Open Access
FastText Word Embedding and Random Forest Classifier for User Feedback Sentiment Classification in Bahasa Indonesia
Author(s) -
Yehezkiel Gunawan,
Julio Christian Young,
Andre Rusli
Publication year - 2022
Publication title -
ultimatics : jurnal ilmu teknik informatika/ultimatics : jurnal teknik informatika
Language(s) - English
Resource type - Journals
eISSN - 2581-186X
pISSN - 2085-4552
DOI - 10.31937/ti.v13i2.2124
Subject(s) - word embedding , computer science , random forest , sentiment analysis , classifier (uml) , embedding , word (group theory) , natural language processing , artificial intelligence , software , machine learning , mathematics , geometry , programming language
User feedback nowadays become a platform for software developer to identify and understand user requirements, preferences, and user’s complaints. It is important for the developer to identify the problem that exist in user feedback. According to software growth, user amount also growth. Read and classify one by one manually are wasting time and energy.
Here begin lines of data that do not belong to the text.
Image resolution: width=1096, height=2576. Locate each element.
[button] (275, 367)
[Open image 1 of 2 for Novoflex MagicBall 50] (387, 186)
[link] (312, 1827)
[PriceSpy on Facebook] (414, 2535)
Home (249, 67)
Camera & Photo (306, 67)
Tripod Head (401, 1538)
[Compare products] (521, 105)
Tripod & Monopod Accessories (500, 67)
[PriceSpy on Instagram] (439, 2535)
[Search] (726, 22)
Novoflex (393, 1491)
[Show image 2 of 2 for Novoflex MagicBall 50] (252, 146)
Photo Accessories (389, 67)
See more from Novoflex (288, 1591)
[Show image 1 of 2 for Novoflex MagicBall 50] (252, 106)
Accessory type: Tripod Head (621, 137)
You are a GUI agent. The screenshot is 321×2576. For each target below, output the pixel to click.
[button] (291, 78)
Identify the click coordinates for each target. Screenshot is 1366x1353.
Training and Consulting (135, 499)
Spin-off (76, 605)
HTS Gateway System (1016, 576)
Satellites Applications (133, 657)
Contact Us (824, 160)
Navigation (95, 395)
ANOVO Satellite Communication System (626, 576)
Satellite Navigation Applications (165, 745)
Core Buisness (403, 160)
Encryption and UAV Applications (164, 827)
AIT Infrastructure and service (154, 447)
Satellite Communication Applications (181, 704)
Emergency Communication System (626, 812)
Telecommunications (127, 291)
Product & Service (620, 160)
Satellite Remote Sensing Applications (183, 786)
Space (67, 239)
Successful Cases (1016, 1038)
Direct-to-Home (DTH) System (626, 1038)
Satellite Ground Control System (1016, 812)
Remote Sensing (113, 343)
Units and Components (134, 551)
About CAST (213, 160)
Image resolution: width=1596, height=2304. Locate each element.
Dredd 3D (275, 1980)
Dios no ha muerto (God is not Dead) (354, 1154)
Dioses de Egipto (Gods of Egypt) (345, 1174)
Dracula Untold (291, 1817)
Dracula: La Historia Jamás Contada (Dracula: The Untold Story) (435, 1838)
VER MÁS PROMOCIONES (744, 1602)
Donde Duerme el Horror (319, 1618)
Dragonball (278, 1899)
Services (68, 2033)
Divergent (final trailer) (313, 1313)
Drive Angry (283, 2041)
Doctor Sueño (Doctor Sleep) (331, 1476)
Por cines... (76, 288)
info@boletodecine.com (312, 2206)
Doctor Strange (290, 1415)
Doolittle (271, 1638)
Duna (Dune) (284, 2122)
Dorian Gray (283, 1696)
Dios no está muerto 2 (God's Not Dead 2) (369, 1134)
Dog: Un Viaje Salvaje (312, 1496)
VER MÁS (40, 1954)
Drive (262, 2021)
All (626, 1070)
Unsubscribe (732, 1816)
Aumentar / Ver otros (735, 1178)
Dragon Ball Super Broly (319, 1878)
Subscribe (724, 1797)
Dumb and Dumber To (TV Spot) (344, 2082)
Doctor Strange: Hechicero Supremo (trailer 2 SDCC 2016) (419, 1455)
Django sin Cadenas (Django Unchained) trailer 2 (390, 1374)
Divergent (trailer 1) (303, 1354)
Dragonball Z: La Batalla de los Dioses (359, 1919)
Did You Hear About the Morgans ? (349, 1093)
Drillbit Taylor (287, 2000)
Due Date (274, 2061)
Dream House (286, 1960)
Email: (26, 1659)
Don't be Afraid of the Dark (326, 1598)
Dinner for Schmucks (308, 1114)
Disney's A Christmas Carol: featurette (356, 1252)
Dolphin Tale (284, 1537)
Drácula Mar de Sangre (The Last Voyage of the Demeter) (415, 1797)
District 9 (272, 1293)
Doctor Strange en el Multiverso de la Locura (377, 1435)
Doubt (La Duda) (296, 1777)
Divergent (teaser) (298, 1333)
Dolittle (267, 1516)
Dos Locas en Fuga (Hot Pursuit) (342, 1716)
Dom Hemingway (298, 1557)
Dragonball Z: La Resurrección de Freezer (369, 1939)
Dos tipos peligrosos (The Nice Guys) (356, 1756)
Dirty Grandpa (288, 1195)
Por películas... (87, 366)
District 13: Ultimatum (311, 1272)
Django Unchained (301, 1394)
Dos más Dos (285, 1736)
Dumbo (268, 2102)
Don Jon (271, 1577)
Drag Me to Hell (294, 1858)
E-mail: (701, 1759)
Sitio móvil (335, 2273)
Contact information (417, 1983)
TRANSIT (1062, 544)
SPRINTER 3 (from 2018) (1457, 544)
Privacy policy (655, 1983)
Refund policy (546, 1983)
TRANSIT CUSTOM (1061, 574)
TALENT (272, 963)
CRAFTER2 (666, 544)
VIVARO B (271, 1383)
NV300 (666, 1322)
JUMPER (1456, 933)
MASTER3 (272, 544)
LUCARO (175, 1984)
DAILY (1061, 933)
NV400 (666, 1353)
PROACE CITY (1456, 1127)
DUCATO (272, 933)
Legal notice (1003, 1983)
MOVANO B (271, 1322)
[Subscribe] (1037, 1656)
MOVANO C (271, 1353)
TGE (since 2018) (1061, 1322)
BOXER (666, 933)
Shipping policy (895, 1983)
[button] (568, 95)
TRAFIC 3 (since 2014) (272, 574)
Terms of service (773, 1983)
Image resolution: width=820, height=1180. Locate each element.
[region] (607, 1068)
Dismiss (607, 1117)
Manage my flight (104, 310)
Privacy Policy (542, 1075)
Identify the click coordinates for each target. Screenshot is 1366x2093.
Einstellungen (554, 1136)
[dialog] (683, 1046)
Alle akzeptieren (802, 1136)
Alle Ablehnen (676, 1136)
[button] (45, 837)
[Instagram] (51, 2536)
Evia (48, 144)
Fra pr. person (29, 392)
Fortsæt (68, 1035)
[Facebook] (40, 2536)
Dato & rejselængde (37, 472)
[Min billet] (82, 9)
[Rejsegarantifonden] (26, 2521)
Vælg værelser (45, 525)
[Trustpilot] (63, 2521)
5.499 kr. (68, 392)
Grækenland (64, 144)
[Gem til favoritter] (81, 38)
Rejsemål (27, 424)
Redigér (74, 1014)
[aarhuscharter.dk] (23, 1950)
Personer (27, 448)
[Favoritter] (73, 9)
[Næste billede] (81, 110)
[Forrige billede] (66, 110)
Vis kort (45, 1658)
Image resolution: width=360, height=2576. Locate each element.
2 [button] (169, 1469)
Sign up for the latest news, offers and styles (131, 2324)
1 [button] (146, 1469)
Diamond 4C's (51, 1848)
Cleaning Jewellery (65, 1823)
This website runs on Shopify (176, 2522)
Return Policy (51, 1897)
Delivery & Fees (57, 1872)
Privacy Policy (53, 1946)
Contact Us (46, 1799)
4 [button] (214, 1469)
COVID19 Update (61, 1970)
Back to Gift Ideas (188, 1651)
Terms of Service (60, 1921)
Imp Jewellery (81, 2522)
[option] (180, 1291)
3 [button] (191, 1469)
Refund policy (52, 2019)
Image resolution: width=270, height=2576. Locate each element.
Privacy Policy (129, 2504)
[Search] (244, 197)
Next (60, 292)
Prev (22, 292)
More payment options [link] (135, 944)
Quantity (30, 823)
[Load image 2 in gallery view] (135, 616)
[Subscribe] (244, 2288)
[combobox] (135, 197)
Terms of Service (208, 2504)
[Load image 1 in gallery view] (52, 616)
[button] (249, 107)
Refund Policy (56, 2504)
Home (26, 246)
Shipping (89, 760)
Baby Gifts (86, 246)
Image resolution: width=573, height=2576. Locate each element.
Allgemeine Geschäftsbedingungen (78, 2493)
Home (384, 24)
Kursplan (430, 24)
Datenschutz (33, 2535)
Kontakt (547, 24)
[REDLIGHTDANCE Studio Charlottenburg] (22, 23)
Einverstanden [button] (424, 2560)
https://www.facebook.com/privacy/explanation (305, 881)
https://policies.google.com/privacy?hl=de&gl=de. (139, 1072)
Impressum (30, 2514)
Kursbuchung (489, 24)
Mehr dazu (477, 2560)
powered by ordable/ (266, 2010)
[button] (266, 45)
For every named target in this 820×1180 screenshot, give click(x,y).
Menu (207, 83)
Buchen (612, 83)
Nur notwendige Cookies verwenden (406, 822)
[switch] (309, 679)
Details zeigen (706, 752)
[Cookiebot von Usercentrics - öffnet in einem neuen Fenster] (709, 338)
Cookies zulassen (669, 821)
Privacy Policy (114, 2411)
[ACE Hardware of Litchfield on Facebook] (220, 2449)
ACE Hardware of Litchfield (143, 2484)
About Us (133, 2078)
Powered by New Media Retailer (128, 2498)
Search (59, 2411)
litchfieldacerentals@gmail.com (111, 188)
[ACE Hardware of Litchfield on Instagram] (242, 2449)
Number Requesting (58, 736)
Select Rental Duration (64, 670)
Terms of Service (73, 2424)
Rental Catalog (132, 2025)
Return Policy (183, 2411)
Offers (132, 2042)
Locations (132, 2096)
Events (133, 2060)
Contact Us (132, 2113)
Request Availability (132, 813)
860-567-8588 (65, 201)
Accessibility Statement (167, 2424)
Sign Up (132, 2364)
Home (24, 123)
As the solution for the problem, sentiment analysis system using Random Forest Classifier which use word embedding as the feature extraction is made to help to classify which feedback is positive, neutral, or negative. Random Forest Algorithm is chosen because it gives the best performance, even its need the larger resources. Furthermore, with word embedding, the words which has semantic or syntactic similarities will be detected. Word embedding does not need stemming and stop word removal, so the context of the sentences keep remains. This research is made to implement word embedding to classify sentiment of user feedbacks using Random Forest Classifier. 70.27% accuracy, 80% precision, 54 recall and 54% F1 score is reached when BYU dataset (200 dimension) as embedding dataset with the train and test ratio 80:20.